→ Stored items:
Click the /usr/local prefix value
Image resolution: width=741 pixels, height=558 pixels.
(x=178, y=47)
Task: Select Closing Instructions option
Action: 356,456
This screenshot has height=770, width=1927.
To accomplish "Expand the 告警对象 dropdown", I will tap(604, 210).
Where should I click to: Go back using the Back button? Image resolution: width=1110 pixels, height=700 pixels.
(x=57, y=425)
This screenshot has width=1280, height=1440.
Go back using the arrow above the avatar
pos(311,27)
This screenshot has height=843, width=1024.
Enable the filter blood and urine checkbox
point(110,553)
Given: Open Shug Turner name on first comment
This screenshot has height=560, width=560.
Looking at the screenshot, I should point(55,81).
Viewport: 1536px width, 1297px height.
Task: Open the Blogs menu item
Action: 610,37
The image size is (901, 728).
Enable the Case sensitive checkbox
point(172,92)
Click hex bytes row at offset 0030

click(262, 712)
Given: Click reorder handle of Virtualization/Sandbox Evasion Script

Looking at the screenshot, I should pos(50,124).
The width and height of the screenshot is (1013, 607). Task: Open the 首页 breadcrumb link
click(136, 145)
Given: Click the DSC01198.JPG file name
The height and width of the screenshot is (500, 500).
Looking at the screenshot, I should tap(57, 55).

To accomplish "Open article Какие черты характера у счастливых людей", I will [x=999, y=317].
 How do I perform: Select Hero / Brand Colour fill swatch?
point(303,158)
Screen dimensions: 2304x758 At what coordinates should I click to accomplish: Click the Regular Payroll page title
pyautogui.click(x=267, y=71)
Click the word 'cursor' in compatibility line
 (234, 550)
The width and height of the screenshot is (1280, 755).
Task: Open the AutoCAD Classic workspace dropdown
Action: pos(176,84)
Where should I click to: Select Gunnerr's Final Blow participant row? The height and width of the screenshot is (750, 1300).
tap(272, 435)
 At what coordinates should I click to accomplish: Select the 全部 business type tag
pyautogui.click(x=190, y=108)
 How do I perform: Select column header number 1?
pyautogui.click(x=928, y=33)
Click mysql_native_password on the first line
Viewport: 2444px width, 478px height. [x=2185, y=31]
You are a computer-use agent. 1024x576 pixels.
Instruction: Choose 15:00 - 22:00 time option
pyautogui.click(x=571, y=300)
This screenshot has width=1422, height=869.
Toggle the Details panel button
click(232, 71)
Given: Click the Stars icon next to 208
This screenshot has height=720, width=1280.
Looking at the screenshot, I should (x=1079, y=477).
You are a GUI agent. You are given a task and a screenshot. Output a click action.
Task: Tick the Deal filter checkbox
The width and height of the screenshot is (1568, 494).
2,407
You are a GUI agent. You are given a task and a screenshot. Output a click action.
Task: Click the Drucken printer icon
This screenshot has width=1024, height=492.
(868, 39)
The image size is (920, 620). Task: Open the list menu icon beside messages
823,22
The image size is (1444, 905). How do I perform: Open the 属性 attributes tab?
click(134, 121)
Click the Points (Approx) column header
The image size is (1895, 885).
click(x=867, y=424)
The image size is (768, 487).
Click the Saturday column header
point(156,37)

→ Directions: Among the lines of the data, some may include "name" as a word or string; report how many, and nothing else.

→ Task answer: 2